2 quarts tomato juice
1/2 pound small shell macaroni
2 stalks celery, coarsely chopped
1 yellow onion, diced
2 (15-ounce) cans beans, drained and rinsed [I used one of kidney beans, and one mixed kidney/pinto/black]
1 (4-ounce) can mushrooms, drained and rinsed
1/2 tsp paprika
2 tsp garlic salt

Cook the pasta according to package directions, but only cook for about half the time. You want it starting to soften but still able to absorb liquid. Drain and rinse.

Pour the pasta back in the pot; add all the other ingredients. Bring to a boil. Reduce heat, and simmer until tomato juice fully absorbed (about 2-3 hours). If it runs out of juice before the 2 hour mark, add more juice or else add some water (1-2 cups at a time). Stir every 15-20 minutes.

Canned stuff can likely be replaced with dried beans and fresh mushrooms to better effect, but I had cans that needed using up. :)

What I'd do differently:

Lose the celery, or else chop it really fine. The texture and burst of flavor are stronger than I'd like.

Double the mushrooms, and use a stronger-flavored mushroom than I did (baby portabello might be really nice here).

Double the spices. Better still, double the paprika, lose the garlic salt, and substitute 2-4 cloves of garlic, minced or mashed.

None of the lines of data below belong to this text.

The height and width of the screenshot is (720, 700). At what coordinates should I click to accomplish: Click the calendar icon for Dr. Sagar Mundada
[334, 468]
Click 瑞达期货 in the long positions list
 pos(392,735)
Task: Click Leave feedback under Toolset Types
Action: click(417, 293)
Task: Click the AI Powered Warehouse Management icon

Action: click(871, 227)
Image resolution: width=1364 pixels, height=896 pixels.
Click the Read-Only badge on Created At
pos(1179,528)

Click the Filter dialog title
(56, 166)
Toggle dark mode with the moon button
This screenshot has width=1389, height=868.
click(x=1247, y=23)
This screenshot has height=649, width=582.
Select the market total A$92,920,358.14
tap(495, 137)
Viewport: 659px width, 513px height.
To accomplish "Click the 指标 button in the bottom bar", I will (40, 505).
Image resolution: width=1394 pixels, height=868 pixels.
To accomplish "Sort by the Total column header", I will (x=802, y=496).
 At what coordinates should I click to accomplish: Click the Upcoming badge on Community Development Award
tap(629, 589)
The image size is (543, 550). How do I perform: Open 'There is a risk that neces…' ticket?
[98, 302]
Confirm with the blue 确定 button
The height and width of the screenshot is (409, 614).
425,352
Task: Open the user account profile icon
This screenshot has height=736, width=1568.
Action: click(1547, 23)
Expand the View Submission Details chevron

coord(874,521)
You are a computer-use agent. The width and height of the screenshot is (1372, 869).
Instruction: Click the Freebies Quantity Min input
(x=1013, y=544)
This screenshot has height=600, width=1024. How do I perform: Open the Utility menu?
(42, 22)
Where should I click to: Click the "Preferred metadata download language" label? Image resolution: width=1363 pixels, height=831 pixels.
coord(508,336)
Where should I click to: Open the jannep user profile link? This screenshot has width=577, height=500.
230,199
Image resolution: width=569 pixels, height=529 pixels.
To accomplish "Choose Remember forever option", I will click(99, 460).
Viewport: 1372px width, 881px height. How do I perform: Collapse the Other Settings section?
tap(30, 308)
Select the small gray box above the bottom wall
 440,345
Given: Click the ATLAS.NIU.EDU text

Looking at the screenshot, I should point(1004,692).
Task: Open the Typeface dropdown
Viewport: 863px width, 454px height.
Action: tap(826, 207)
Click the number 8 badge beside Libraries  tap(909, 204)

Possibly add back in 1/4 or 1/2 pound ground turkey, handled as per the beef in the original recipe (which means including some or all of the onion in that part of the process also). A whole pound would be overkill, tho', with the beans in. (My goal here, as you can likely guess, is not a vegetarian dish but just to reduce the amount of meat in the overall dish. However, given the relative nuisance factor of getting that small an amount of ground anything - I'd basically have to buy a pound or more and then divide it myself - I'm not likely to add the meat back in, really.)